Protocole de base – Terre de silence

 

Il s’agit d’une forme particulière de méditation, initiée par Danis Bois dans les années 1980. Guidée verbalement, elle ne cherche pas la transparence ou l’oubli du corps, mais vise à gagner en proximité avec ses sensations, à en saisir le sens, à être plus présent à soi et au monde.

Ce protocole constitue une trame pour se repérer, mais l’émergence prime et chaque jour propose un déroulement différent, apporte un nouvel enseignement.

 

Le contexte

La méditation, c’est d’abord un contexte, une mise en situation. Chacun choisit celle qui lui correspond le mieux, mais il est préférable d’être confortablement installé, de se sentir bien, afin de pouvoir se relâcher aisément. La position assise permet d’investir la verticalité tout en se relâchant.

La posture peut varier d’un jour à l’autre : certains jours, j’ai besoin de centrer mon attention et pour cela d’avoir les mains bien en appui sur les cuisses, de me pencher légèrement en avant ; d’autres jours à l’inverse, j’ai besoin d’ouvrir mon attention, trop concentrée par exemple, et je vais plutôt m’adosser confortablement en arrière.

Le silence est aussi un élément important; choisir au minimum un environnement calme et veiller si possible à ne pas être dérangé.

 

Un temps de décantation pour se déposer

La méditation commence par un sas de transition, où je me donne un petit temps pour quitter l’agitation du quotidien et me rendre disponible pour la méditation. Il s’agit de se relâcher, se ressentir, se rassembler.

Pour cela, je pose l’attention sur l’état de mon corps, mes appuis, la pesanteur, le relâchement musculaire, viscéral, etc. J’installe une disponibilité corporelle, socle de la stabilité de l’attention. Nous n’utilisons pas de mantra, la pensée se mobilise au service de la perception.

 

L’écoute

Une fois déposé et disponible, je pose mon attention sur le silence. Écouter le silence, c’est écouter là où, apparemment, il n’y a rien à entendre. Le silence est un miroir de l’écoute : il me révèle comment j’écoute, comment mon écoute influence l’environnement (le silence) et comment je me laisse influencer, toucher, renouveler par ce que j’écoute.

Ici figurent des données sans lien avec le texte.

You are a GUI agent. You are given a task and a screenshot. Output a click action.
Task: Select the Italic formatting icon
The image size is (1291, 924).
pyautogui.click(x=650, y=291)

Il y a un dialogue entre le corps, la matière du corps, et le silence, chacun sensible aux variations de l’autre, créant un accordage entre moi et mon environnement.

 

La vision

Dans le même ordre d’idée, tout en gardant les yeux fermés, j’observe ce qui se révèle à mon regard (luminosité, couleurs, mouvement), mais aussi la qualité même de mon regard. J’essaie de ne pas avoir un regard focalisé, de gagner en profondeur de champ (comme si je regardais depuis l’intérieur jusqu’à l’horizon) et aussi d’avoir un regard plus panoramique, plus ouvert.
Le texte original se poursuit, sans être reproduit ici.